A disfuncionalidade não pode ser algo natural

Por Alon Feuerwerker Materia seguir SEGUIR Materia seguir SEGUINDO Atualizado em 4 jun 2024, 12h20 - Publicado em 16 jan 2022, 08h00

Não é uma característica só do Brasil, mas aqui o problema vem atingindo patamares extremos: o modus operandi do sistema político-comunicacional-­institucional vai se mostrando pouco compatível com a busca da eficiência das políticas públicas. O exemplo mais recente são os bate-bocas sobre a reforma trabalhista e o teto de gastos.

Como deveria funcionar, se fosse razoável? Tomar-se-iam decisões. A partir dos resultados, seriam feitos os ajustes. Claro que a política não é um “sistema ideal”, envolve disputas não necessariamente movidas pela “busca da verdade”, longe disso. Mas daí a aceitar como natural a absoluta disfuncionalidade vai certa distância.

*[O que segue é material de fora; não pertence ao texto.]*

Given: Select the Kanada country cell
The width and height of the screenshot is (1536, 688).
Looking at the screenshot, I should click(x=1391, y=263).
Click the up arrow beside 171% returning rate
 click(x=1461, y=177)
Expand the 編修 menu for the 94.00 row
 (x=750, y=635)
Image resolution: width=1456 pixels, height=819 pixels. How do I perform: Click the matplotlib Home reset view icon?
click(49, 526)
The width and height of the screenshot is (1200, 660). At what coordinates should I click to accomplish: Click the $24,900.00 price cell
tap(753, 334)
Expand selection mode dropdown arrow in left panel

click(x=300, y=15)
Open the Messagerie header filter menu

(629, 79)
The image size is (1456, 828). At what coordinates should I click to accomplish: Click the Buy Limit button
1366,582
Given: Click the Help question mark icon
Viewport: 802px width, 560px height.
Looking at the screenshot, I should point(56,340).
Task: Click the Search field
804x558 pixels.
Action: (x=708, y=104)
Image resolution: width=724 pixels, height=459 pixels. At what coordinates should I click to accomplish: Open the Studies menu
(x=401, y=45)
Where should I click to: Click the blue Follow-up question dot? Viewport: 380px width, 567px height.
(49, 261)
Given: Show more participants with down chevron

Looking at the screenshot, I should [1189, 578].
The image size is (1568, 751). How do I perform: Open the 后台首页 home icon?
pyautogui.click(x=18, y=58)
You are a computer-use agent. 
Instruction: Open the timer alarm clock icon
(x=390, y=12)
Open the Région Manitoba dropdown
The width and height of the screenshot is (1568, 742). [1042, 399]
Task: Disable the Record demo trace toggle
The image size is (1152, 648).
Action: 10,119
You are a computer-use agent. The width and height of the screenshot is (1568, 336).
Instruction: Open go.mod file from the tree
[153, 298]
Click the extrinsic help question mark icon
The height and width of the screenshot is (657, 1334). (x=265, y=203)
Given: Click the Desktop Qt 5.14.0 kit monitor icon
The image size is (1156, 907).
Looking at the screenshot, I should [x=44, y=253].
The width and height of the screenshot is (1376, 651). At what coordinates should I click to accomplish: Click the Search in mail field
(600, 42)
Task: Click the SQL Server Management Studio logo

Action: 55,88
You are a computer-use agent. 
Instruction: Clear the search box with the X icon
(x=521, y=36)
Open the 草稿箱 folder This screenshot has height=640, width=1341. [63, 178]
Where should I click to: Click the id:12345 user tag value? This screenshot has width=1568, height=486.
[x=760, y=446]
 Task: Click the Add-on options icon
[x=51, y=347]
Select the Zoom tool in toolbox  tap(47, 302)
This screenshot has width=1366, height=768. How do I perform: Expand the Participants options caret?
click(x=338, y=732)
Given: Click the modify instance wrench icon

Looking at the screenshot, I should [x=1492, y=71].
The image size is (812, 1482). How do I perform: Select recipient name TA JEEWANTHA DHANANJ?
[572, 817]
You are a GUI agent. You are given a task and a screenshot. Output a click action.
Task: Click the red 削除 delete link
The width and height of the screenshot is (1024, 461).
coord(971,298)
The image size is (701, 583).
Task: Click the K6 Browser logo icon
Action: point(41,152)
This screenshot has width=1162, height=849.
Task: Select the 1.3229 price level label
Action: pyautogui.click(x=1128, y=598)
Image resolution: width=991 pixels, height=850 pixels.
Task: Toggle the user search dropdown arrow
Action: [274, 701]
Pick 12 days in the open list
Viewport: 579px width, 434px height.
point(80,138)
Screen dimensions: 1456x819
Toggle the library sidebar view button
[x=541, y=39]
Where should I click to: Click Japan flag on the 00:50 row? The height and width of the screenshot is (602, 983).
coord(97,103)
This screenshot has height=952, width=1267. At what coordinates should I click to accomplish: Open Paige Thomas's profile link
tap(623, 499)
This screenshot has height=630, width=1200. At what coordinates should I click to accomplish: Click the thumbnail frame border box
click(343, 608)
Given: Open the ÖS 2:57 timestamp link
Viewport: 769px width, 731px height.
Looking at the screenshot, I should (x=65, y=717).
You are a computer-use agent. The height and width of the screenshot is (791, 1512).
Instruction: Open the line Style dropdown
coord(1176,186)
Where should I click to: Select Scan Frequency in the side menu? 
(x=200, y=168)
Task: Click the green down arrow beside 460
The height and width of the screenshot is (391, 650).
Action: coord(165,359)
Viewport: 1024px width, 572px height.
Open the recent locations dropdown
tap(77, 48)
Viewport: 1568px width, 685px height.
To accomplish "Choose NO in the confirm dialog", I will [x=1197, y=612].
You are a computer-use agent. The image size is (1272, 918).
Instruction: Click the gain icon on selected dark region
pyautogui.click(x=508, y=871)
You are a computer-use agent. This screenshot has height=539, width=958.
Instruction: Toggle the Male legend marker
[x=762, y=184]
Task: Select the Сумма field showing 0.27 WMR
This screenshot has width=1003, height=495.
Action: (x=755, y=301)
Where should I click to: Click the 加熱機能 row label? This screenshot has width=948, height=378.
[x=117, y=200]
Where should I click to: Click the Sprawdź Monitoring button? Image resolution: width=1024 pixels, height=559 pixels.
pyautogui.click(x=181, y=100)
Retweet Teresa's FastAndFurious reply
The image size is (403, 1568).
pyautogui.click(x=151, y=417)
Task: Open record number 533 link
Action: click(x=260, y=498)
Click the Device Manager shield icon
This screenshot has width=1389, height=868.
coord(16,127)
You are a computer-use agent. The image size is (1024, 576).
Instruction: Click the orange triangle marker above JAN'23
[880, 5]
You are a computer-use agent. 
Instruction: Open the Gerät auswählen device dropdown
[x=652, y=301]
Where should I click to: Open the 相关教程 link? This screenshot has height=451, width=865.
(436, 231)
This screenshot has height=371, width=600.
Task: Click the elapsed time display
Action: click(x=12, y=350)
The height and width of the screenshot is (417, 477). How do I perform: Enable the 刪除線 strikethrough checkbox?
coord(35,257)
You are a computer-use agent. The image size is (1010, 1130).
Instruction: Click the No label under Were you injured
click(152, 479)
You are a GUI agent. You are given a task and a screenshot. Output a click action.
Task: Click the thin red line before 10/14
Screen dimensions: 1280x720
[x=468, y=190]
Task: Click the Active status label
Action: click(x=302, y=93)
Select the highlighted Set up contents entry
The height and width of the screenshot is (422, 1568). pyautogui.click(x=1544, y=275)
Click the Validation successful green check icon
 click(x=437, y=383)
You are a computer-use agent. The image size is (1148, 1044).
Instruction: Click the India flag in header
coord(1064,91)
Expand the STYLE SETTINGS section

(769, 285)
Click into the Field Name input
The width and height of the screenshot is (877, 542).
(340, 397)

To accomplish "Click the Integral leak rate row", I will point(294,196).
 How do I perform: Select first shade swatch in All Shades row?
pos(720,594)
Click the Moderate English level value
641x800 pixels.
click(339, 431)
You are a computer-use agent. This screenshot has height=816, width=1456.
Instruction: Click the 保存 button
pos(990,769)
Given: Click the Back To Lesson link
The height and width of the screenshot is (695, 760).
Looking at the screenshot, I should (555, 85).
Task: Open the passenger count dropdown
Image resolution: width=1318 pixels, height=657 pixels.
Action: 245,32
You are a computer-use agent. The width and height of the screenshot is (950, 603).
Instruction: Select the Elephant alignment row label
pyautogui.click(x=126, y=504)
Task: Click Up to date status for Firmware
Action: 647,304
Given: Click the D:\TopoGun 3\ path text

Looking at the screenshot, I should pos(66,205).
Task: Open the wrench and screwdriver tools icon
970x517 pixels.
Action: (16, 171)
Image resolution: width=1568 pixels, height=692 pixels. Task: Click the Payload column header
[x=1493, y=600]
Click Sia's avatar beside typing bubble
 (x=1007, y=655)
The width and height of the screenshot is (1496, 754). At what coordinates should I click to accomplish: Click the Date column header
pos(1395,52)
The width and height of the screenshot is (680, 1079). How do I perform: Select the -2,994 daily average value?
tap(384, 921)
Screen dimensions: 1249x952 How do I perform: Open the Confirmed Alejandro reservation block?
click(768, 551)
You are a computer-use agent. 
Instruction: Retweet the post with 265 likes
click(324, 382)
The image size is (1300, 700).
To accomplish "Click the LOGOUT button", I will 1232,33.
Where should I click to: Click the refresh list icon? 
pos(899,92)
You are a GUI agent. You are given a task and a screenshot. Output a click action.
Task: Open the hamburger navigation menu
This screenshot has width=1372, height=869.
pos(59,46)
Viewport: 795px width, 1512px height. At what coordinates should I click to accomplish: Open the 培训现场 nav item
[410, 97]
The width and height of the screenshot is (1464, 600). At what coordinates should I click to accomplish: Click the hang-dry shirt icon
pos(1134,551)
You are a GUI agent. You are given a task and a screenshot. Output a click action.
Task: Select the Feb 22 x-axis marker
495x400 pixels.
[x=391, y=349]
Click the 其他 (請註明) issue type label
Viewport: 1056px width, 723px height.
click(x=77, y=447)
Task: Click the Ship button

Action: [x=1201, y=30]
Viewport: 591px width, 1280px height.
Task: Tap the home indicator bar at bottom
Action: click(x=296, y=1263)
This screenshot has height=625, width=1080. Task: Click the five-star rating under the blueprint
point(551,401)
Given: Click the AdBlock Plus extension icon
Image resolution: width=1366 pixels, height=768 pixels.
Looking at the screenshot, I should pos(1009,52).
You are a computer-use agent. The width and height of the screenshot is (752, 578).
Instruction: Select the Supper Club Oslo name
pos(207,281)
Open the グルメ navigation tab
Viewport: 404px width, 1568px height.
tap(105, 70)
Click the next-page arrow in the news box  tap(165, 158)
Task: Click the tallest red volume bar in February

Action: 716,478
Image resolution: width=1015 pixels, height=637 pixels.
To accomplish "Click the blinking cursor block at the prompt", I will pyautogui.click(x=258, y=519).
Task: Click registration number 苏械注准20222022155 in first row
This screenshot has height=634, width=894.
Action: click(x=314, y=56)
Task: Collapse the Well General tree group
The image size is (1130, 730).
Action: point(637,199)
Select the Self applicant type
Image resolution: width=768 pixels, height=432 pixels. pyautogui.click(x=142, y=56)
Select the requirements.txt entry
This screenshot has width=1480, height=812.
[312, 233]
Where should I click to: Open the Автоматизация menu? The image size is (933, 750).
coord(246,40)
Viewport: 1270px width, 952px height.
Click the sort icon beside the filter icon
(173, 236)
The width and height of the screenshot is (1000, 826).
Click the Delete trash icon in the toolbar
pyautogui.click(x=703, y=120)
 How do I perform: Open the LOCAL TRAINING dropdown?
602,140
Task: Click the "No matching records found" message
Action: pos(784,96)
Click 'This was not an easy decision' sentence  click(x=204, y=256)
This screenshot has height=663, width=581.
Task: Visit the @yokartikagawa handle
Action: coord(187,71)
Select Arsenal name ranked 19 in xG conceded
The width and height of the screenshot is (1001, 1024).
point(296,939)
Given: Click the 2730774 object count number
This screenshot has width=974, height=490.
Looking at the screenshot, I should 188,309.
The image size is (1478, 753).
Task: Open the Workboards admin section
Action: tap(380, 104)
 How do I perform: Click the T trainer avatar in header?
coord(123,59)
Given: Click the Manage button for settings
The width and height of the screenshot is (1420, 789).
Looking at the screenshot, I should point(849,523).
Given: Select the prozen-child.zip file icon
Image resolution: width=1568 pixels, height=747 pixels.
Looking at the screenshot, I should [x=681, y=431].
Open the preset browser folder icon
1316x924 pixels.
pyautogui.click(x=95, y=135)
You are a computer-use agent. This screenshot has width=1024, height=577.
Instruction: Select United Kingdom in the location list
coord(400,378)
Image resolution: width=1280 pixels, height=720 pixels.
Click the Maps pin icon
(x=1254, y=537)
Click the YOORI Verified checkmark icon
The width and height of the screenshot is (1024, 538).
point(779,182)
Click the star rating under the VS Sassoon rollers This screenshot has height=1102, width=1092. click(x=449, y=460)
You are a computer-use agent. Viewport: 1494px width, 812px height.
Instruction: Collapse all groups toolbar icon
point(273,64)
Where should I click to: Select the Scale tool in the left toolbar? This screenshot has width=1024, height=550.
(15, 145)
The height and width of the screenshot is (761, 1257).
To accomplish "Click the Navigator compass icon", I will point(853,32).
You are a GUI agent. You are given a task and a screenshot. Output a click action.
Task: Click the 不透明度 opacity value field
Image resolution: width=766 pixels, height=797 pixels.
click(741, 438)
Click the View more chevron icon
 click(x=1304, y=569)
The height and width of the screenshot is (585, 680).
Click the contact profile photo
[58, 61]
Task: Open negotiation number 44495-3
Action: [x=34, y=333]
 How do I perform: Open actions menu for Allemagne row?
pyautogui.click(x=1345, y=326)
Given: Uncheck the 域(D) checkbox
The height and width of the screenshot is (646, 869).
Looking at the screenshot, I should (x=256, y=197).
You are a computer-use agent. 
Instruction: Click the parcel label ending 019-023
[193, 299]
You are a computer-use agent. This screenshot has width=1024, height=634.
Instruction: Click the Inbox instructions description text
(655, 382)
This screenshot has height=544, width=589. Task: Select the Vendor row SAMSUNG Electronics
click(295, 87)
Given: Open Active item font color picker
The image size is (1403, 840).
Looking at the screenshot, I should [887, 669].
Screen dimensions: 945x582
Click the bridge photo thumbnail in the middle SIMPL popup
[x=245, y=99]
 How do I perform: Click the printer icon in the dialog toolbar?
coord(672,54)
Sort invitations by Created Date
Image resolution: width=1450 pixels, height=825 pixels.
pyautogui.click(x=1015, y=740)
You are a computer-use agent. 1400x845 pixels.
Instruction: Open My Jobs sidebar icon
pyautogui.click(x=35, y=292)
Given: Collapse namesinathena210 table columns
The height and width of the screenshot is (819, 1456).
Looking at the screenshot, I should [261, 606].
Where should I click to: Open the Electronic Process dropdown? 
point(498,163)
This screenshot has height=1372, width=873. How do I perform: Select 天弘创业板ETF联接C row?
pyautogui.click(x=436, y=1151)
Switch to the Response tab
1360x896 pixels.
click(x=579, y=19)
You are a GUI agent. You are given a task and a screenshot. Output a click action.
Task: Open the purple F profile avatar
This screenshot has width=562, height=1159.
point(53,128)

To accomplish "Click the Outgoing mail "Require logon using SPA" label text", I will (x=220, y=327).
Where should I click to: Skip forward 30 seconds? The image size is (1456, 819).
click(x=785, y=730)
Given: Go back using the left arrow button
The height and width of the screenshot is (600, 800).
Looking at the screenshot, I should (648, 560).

É esperado que os proponentes da reforma trabalhista e do teto de gastos os defendam com fervor. E deveria ser recebido com a mesma naturalidade que os oponentes das medidas surfem sobre o que apontam como consequências duvidosas.

A reforma trabalhista corrigiu algumas distorções. Duas delas: a proliferação desenfreada de sindicatos cartoriais, criados unicamente para operar a contribuição sindical, e a indústria de ações trabalhistas. Mas, de carona, passou-se a boiada, com uma maioria congressual de centro-direita aproveitando a momentânea correlação de forças no governo Michel Temer.

É do jogo, dirão. Então também é do jogo que, chegada a eleição, a esquerda possa perguntar “onde estão os empregos que a reforma garantiu que seriam criados?”.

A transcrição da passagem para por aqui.